将维持过一定时间的L-丙氨酸发酵液通过第二管道,所述第二管道经过所述板式换热器的一侧对所述L-丙氨酸发酵液进行换热,当换热到第三温度后将所述L-丙氨酸发酵液引入发酵储液罐内。所述第三温度为60℃。
实施例1中选用板式换热器作为换热器,低压喷射器作为加热装置,发酵液进料温度37度,预热后第一温度80度,出口第三温度60度,泵出口压力控制在0.3MPa,混合维持第二温度为130度,维持时间是4分钟,得到发酵液检测黏度是(1.32mm2/s),菌体死亡率(100%),色度是(2560Hazen),过超滤膜后的超滤膜清液蛋白含量(0)。
实施例2
本实施例与实施例1不同的是,离心泵出口压力调整为0.25MPa,测得流量为60方/小时,维持时间6分钟,蒸汽喷射器维持第二温度仍然为130度,发酵液进料温度37度,预热后第一温度85度,出口第三温度65度,得到发酵液检测黏度是(1.55mm2/s),菌体死亡率(100%),色度是(2700Hazen),过超滤膜后的超滤膜清液蛋白含量(0)。
实施例3
本实施例与以上实施例不同的是,离心泵出口压力为0.3MPa,测得流量为90方/小时,维持时间4分钟,蒸汽喷射器维持第二温度调整为100度,发酵液进料温度37度,预热后第一温度60度,出口第三温度40度,得到发酵液检测黏度是(1.27mm2/s),菌体死亡率(100%),色度是(2680Hazen),过超滤膜后的超滤膜清液蛋白含量(0)。
实施例4
本实施例与以上实施例不同的是,离心泵出口压力为0.3MPa,测得流量为90方/小时,发酵液不进行加热,发酵液原始进料温度37度,得到发酵液检测黏度是(1.48mm2/s),菌体死亡率(100%),色度是(2415Hazen),过超滤膜后的超滤膜清液蛋白含量(0)。

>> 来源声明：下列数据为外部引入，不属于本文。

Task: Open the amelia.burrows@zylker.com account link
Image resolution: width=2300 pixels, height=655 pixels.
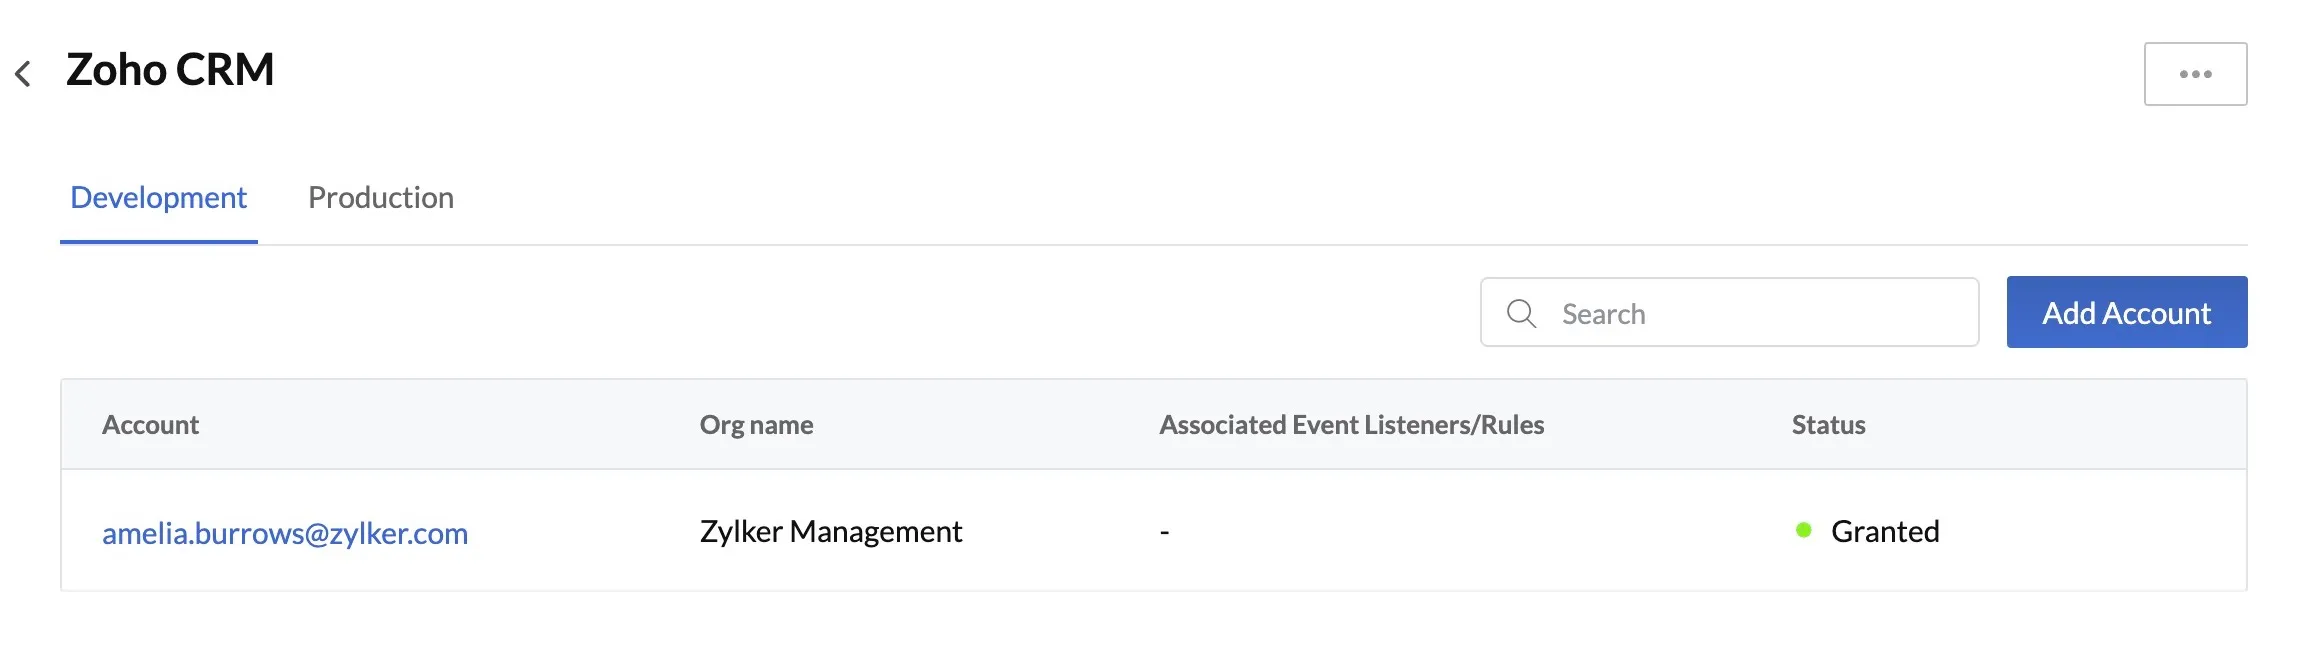Action: (285, 533)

需要说明书的是,根据以上实施例结果可以得知,在设计的流量,温度下,发酵液经过处理得到的清液品质最佳,能耗相对比较低,但本发明基于本项目的量设计的处理量,板式换热器和蒸汽喷射器的型号都是确定。另外,因为L-丙氨酸发酵液的特殊性,避免在后处理加热过程中结垢的问题。本发明还可以有其它的实施例,可以适当进行相应的改变。

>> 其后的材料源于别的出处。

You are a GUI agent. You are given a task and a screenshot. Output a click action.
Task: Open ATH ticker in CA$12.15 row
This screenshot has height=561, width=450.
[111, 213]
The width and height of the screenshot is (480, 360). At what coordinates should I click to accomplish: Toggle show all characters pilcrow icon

需要说明的是,在本文中,诸如第一和第二等之类的关系术语仅仅用来将一个实体或者操作与另一个实体或操作区分开来,而不一定要求或者暗示这些实体或操作之间存在任何这种实际的关系或者顺序。而且,术语“包括”、“包含”或者其任何其他变体意在涵盖非排他性的包含,从而使得包括一系列要素的过程、方法、物品或者设备不仅包括那些要素,而且还包括没有明确列出的其他要素,或者是还包括为这种过程、方法、物品或者设备所固有的要素。在没有更多限制的情况下,由语句“包括一个……”限定的要素,并不排除在包括所述要素的过程、方法、物品或者设备中还存在另外的相同要素。
以上所述仅为本发明的较佳实施例而已,并非用于限定本发明的保护范围。凡在本发明的精神和原则之内所作的任何修改、等同替换、改进等,均包含在本发明的保护范围内。